主人公が父親の元大学講師が末期がんであることを告げられる、というところから始まるのですが、この父親が該博な知識を有しながら世間的成功に背を向けている偏屈な人物で、しかも女とみれば教え子だろうが何だろうが見境なく口説くスケベオヤジでもあります(そのおかげで妻とも15年間別居中)

こういう父親を反面教師として、息子はロンドンの投資銀行勤務の高給取りになっています。

この息子が、母親の「父の最後を楽しいものにしてほしい」という願いを受けて、長年の反目に終止符を打ち、幸せな最後を演出しようとするために奔走します。
そして父親は徐々に息子に心を開いていき、死を受け入れていくという話です。


そう書いてしまうとありきたりのストーリーなのですが、フランス映画お得意の食えない登場人物と軽妙&意味深なセリフでとても味わい深い作品に仕上がっています。

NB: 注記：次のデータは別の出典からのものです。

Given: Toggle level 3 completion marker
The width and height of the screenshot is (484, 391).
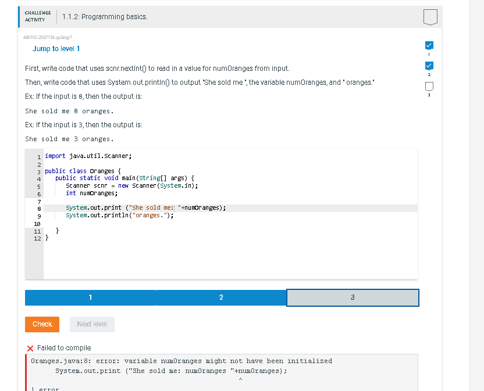Looking at the screenshot, I should (429, 85).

息子は嫌っていた父親のこととはいえ、一度スイッチが入るとやり手ビジネスマンの本領を発揮し、父親が頑固に公立病院から動こうとしなければ、理事長や組合に掛け合って空いているフロアを病室に改装してしまうわ、末期がんの苦痛を緩和するためにヘロイン療法があると聞くや、ヘロイン中毒の少女に売人からヘロインを入手させ父親への投与の面倒まで見させるわ、と大車輪の活躍です。

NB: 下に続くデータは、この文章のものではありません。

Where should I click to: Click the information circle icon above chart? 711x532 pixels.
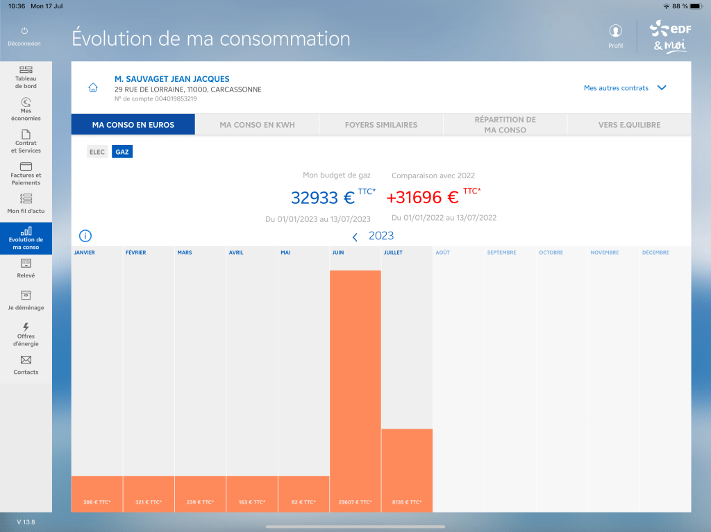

また、父親の最期にと集まった友人の面々も、昔の愛人が2名、ゲイのカップルなどとひと癖もふた癖もある連中です。

友人の湖畔の別荘で最期を迎えたいという父親の希望で友人が集合し、昔の思い出話(それも妻と愛人が一緒になって夫と別の愛人との話を語るなどというものだったりします)に花を咲かせながら、馬鹿な人生だったなぁと語り合い、そしてラストにつながるところは人生を凝縮したような笑いと涙の連続です。

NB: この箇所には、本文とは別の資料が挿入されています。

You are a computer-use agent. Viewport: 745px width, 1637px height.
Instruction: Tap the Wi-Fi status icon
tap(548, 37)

がん患者や高齢者医療などでQOL(quality of life)が語られていますが、大事なのは、それまでの人生のquality、それも最近はやりの「勝ち組・負け組」という他人や世間の基準でなくではなく自分の人生を楽しめたかどうかなんだな、ということだとつくづく感じさせられる映画です。

おすすめです。

※ 2003年度アカデミー賞最優秀外国映画賞受賞作だそうです。